Александр Кынев: Мы имеем сейчас разделение властей, но это разделение властей не между парламентом, президентом и судами, как в нормальной стране, а разделение властей между различными силовиками. То есть у нас друг друга уравновешивают не Верховный суд, президент и парламент, а ФСБ, Национальная гвардия, СКР и так далее. Такое разделение, очевидно, рано или поздно должно формализоваться в виде каких-то правил, то есть оно должно в какой-то момент перейти из неформальной в формальную сторону – это нормальная эволюция любого политического процесса. Это первая сторона.

Второе: надо понимать, что будет происходить со всей остальной системой на фоне подобных выяснений отношений. Это как с едой – все хорошо в меру. Если вы блюдо посолили, оно нормальное, если пересолили, его есть нельзя. Если пороть в умеренных объемах, это может держать ситуацию под контролем, периодически показывая, где кузькина мать. Но если объем репрессий становится чрезмерным, каждый чиновник понимает, что даже выполнение любого распоряжения чревато его личной свободой, а у нас так закон устроен, что, выполняя один, ты нарушаешь другой, ты можешь быть всегда назначен крайним за что-нибудь.

Переизбыток давления может привести к тому, что система вместо того, чтобы пугаться, может вообще перестать работать, это может привести к коллапсу управления, когда лучше ничего не делать – это самая безопасная стратегия. Если система будет загнана в ситуацию, что она просто внутри самой себя станет парализованной, то я думаю, что это для системы крайне опасный сюжет, который чреват как раз абсолютно непредсказуемыми последствиями. Потому что если вдруг ситуация с экономическими, политическими вызовами начнет выходить из-под контроля, выяснится, что отвечать будет некому.

Михаил Соколов: И на региональном уровне разные параличи возникают на наших глазах. Прямо рядом с Москвой, в Подмосковье до сих пор после ледяного дождя десятки поселков и деревень находятся без электричества, и никого это совершенно не волнует. Вот один пример на региональном уровне таких событий. А что вы прогнозируете в этой истории?

Кирилл Рогов: Мне трудно прогнозировать.

Михаил Соколов: Помните дело Сторчака?

_Выдержка из данных_.
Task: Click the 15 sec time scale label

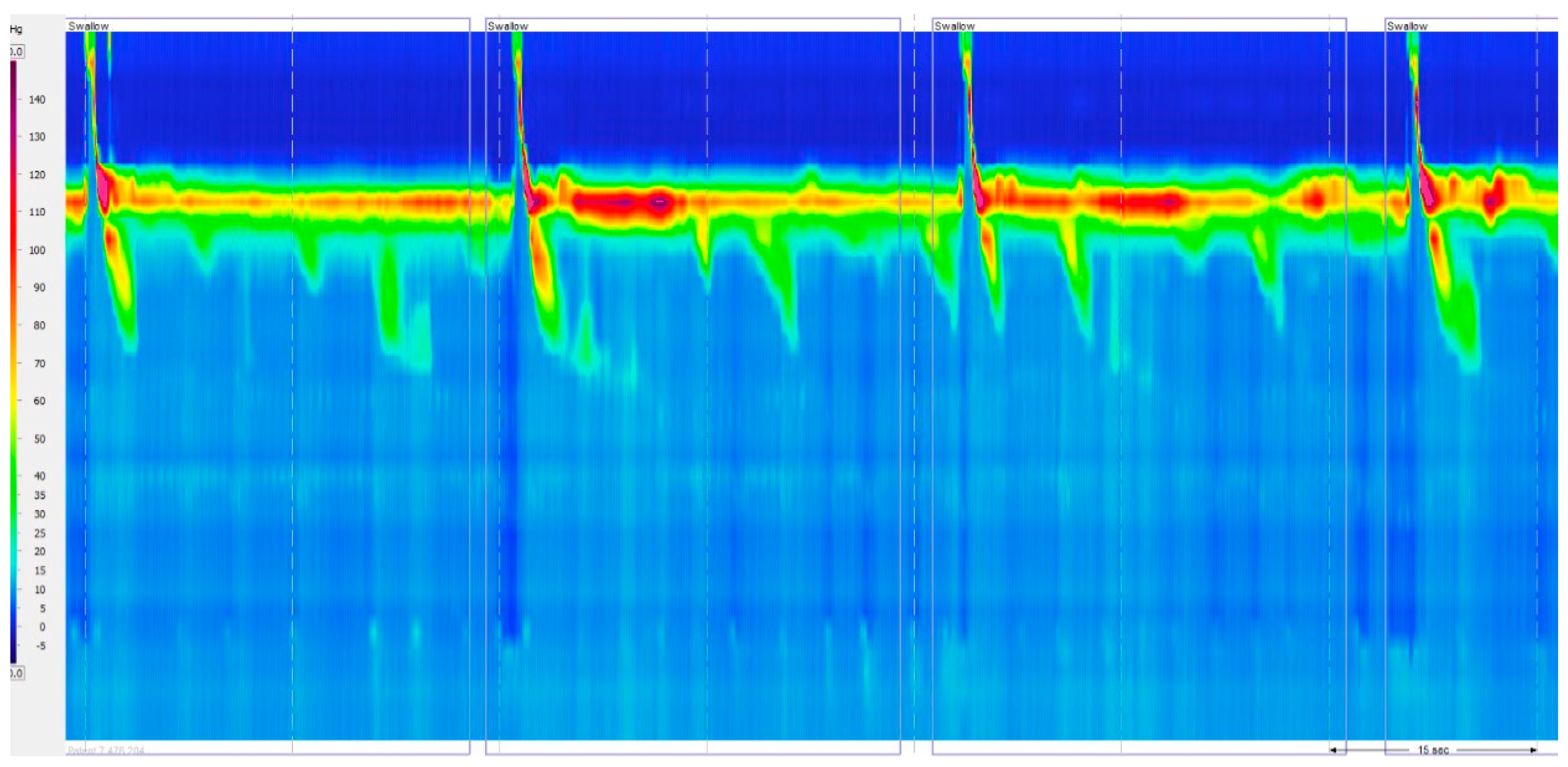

_Что сделать_.
1. Продублируйте из статьи кусок от «Переизбыток давления может» до «отвечать будет некому.» включительно, слово в слово.
2. Верны ли по статье эти утверждения? Ответьте «да» или «нет» на каждое и приведите точную цитату, которая это решает.
(a) Кынев говорит, что у нас друг друга уравновешивают силовые ведомства, а не суд, президент и парламент.
(b) Соколов сообщает, что в Подмосковье после ледяного дождя поселки и деревни до сих пор без электричества.
(c) Рогов дает подробный прогноз.
3. Назовите всех, чьи реплики приведены в статье.

_Ответы по заданиям_.
1.
Переизбыток давления может привести к тому, что система вместо того, чтобы пугаться, может вообще перестать работать, это может привести к коллапсу управления, когда лучше ничего не делать – это самая безопасная стратегия. Если система будет загнана в ситуацию, что она просто внутри самой себя станет парализованной, то я думаю, что это для системы крайне опасный сюжет, который чреват как раз абсолютно непредсказуемыми последствиями. Потому что если вдруг ситуация с экономическими, политическими вызовами начнет выходить из-под контроля, выяснится, что отвечать будет некому.

2.
(a) Да: «у нас друг друга уравновешивают не Верховный суд, президент и парламент, а ФСБ, Национальная гвардия, СКР и так далее».
(b) Да: «в Подмосковье до сих пор после ледяного дождя десятки поселков и деревень находятся без электричества».
(c) Нет: «Мне трудно прогнозировать».

3. Александр Кынев, Михаил Соколов, Кирилл Рогов.